[Aim] Count the lines in the listing below that contain the word "Expand", and give only that number.

________________

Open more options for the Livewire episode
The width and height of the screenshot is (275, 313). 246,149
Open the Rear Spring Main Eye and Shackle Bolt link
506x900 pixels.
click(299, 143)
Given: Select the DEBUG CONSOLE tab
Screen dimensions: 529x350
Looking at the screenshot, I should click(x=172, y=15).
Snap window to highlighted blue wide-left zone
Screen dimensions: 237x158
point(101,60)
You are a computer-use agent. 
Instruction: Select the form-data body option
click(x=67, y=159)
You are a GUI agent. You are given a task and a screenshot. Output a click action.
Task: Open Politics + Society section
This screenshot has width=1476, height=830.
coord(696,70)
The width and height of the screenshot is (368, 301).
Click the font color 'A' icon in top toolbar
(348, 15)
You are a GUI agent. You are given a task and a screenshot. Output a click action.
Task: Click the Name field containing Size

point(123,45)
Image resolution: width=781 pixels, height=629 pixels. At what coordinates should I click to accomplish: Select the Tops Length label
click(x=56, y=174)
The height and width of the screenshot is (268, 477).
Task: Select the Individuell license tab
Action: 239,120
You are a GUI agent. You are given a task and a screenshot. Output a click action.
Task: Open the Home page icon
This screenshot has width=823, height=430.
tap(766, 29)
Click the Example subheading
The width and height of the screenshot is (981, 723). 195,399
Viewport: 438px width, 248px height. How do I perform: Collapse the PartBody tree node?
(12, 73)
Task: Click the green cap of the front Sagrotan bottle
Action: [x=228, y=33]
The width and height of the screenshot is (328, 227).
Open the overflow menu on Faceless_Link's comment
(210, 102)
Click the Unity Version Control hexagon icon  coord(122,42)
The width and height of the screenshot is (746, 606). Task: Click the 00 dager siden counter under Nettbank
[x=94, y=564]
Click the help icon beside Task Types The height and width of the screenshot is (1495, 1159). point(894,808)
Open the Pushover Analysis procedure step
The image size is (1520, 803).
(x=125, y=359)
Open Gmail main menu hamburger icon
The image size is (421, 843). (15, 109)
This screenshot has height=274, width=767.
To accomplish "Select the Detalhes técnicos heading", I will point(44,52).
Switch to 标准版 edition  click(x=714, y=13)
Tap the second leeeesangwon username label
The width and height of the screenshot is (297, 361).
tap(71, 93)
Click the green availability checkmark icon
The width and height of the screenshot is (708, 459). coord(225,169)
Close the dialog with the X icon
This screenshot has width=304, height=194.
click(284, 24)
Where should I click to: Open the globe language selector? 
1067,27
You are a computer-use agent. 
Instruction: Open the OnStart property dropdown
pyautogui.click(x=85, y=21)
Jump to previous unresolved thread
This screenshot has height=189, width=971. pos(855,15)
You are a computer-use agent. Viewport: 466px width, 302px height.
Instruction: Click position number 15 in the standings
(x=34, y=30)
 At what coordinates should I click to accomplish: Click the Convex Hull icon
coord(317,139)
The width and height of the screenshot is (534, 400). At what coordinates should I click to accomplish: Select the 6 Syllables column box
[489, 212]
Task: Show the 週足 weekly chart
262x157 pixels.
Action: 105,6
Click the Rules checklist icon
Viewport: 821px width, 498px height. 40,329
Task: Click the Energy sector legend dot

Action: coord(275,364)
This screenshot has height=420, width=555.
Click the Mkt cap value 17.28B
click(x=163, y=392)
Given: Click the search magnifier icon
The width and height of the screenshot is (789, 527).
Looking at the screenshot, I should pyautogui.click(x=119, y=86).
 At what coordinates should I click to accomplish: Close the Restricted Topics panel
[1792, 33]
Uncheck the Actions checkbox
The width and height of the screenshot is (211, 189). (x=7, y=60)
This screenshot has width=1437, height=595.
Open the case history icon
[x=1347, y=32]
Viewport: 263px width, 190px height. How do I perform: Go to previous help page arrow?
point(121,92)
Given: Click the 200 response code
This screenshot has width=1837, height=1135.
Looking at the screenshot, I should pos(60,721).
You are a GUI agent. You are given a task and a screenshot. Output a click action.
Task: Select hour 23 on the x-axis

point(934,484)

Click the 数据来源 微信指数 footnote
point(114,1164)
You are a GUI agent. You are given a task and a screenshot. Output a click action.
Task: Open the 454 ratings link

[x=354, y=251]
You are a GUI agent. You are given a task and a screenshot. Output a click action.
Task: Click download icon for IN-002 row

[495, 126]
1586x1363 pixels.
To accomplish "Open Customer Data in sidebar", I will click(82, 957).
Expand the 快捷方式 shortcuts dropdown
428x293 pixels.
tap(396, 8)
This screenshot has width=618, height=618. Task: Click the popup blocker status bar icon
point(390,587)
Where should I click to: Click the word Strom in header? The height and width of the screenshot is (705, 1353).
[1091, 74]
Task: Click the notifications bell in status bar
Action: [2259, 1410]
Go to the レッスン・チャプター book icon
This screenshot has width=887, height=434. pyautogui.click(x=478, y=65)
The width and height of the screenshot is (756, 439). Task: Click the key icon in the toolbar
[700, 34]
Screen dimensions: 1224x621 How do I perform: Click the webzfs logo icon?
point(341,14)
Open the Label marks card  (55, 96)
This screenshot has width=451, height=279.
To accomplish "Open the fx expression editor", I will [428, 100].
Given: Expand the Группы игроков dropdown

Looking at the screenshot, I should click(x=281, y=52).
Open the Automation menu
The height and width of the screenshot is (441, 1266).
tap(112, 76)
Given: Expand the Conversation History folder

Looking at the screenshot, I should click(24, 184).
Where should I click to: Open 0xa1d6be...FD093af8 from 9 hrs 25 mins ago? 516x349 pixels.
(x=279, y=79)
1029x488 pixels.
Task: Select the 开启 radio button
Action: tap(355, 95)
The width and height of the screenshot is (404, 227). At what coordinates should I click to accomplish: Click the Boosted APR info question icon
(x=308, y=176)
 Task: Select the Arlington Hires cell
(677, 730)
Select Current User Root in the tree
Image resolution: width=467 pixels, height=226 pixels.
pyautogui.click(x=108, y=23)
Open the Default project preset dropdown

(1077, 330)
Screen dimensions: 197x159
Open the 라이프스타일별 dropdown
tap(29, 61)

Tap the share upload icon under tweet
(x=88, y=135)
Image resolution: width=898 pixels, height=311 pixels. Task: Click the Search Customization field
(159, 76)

________________

[Full solution] 3